The ethnicity reference panels chosen by Ancestry and other companies are supposedly identified in part by evidence or belief that their families have been present in a particular region for many generations. When each Ancestry test is examined for ethnicity, rather than looking for segments inherited by family relationships, the full sample is split into segments that are each examined for evidence of what are considered to be regional inheritance patterns - believed to be common to general populations rather than only passed down through specific family lines by relationship inheritance. When I say that they are not looking for segments inherited by family relationships, that's not strictly true, as Ancestry at least use a process which attempts to identify those segments and actually strip them out of the ethnicity calculation.
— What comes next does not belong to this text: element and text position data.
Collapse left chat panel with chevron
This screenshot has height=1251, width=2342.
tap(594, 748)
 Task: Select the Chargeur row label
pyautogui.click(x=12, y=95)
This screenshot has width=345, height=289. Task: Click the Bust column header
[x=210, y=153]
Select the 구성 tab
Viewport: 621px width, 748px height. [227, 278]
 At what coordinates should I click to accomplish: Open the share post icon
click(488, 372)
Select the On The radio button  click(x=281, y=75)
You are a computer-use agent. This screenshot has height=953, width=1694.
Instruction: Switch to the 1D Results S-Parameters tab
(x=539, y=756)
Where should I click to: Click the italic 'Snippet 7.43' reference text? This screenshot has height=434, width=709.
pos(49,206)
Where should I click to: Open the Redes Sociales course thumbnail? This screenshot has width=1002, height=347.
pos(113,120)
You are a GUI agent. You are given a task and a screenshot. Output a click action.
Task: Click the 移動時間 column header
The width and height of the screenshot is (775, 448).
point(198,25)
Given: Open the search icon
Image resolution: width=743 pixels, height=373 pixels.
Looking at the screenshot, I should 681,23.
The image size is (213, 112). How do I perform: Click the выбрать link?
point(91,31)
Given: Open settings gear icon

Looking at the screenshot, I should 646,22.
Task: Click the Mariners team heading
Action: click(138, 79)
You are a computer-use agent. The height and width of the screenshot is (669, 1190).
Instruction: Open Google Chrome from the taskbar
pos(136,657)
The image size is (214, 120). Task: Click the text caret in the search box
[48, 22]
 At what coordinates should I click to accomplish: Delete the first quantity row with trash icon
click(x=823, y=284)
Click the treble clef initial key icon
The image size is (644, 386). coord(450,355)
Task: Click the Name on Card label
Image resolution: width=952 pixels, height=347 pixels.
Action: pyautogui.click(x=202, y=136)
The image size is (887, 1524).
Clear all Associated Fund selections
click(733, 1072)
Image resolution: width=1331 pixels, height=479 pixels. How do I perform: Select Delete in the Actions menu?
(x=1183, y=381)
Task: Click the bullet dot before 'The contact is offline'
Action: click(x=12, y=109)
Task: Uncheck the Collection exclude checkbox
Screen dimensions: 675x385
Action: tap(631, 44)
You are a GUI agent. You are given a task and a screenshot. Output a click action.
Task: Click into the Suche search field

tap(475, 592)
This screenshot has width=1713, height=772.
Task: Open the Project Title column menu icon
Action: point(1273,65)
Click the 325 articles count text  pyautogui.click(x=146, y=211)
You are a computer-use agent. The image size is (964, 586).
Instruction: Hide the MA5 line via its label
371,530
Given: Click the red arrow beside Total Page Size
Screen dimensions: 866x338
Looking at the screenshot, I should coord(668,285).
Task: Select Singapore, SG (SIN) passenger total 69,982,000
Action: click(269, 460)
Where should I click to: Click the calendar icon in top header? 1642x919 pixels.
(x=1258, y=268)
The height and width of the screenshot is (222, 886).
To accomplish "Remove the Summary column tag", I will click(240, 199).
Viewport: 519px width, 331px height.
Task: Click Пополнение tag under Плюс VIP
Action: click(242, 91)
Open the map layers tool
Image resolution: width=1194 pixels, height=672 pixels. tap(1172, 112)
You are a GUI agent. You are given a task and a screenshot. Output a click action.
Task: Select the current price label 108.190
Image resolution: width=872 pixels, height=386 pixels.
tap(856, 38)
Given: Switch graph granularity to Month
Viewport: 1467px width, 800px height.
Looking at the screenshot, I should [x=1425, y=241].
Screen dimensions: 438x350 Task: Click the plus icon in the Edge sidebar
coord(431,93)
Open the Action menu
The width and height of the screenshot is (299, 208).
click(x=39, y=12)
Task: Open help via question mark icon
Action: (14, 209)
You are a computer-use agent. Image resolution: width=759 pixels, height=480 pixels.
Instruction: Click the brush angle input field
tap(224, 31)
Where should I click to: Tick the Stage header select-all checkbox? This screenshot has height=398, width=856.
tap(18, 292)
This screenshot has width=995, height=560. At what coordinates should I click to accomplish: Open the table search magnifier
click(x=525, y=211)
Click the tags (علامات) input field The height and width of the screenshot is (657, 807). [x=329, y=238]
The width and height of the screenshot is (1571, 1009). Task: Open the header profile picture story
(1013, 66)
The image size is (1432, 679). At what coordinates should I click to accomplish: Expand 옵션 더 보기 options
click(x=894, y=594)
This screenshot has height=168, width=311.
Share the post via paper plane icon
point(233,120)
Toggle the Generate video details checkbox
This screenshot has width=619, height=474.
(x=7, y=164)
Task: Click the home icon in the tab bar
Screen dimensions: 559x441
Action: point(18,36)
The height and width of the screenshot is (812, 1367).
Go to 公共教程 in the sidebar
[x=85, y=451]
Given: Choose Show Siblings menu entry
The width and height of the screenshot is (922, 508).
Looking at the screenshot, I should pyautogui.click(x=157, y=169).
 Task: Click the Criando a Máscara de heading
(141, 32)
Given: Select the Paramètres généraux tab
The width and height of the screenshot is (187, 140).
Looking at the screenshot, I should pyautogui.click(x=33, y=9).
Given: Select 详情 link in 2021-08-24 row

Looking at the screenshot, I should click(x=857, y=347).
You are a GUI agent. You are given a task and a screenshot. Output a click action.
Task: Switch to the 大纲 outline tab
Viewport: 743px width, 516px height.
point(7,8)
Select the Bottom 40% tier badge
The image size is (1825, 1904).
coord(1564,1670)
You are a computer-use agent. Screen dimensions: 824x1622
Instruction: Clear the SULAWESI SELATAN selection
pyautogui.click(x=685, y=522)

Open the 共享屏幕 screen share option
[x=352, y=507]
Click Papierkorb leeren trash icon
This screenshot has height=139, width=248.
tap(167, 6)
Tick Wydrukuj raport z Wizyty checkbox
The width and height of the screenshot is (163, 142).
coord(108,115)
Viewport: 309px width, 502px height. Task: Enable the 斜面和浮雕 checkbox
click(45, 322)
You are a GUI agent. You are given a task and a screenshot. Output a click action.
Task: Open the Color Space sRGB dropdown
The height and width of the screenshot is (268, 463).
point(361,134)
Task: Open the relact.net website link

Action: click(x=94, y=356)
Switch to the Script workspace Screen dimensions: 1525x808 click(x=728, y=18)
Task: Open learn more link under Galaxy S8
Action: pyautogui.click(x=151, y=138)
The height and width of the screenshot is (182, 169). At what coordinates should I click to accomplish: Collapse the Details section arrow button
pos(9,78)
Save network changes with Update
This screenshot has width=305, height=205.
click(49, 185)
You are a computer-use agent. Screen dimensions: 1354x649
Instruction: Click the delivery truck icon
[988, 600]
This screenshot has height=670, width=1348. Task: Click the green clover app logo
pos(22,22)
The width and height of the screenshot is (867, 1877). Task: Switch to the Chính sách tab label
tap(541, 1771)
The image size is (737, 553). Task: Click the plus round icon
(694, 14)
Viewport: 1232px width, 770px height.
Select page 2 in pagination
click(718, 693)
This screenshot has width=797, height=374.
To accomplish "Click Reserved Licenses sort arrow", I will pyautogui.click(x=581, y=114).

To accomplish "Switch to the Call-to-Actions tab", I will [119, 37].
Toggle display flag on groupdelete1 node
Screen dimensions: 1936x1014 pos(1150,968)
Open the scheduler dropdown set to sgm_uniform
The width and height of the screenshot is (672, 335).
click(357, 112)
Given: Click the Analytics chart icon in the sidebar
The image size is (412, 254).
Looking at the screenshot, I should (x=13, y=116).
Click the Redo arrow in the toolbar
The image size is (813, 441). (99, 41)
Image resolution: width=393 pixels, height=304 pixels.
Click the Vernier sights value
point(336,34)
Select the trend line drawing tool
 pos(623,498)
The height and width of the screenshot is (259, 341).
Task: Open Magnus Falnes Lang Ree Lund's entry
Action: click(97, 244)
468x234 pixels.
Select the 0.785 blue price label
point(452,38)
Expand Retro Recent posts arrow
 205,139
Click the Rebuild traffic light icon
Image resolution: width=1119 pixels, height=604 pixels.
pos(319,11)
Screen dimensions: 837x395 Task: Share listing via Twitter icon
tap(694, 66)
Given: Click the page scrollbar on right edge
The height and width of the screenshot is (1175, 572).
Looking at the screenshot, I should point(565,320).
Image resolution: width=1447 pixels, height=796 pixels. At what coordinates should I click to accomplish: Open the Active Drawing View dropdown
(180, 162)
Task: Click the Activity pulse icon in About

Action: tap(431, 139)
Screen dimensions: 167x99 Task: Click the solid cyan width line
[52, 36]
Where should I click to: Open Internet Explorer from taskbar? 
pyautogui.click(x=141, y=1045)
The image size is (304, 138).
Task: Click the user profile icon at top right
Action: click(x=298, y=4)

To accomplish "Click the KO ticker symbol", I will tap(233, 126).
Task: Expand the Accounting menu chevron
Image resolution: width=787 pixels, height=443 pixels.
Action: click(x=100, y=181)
It's a lot more complicated than that, but they aim to identify regional similarities in the split segments that have been passed down through populations living in those locations and which remain pretty much unchanged over a longer period of time than the reach of family inheritance alone.
The results are probabilities, not guaranteed facts. When they assign a particular string found in your or my DNA to a region, they believe it matches that region to the highest probability of what may be several or even numerous indicative matches to different regions entirely. They aim to achieve an overall accuracy of more than about 80%, but for some regions the accuracy may be only 50% or lower.
There is an interesting and even better explanation of Scottish ethnicity by way of an example in Ancestry's white paper:
"For example, in Figure 4.4 there is assignment to the Scotland region in the Brittany area of France. This makes sense because of shared Celtic ancestry in both Scotland and Brittany, where the Celtic language Breton is traditionally spoken. Scotland estimates in England also likely reflect the history of Celtic ancestry in that area."
In other words, an ethnicity allocation to Scotland may not have any connection to the country of Scotland at all, but could relate to the fact that your ancestors came from Brittany in France and settled in England. I have an allocation of 8% Scottish ancestry in my ethnicity estimate, which derives from a probability of 0% to 25%. In other words, Ancestry are saying that it's possible despite the 8% allocation that I might have no Scottish ethnicity at all. Certainly, I have no known line of direct descent to Scotland, but I do know that both my mother's and father's surnames are believed to derive from names that originated around the Brittany/Normandy border region.
But does that account for my Scottish ethnicity allocation, or is that purely expectation bias on my part, in trying to justify an allocation that may not in fact even exist?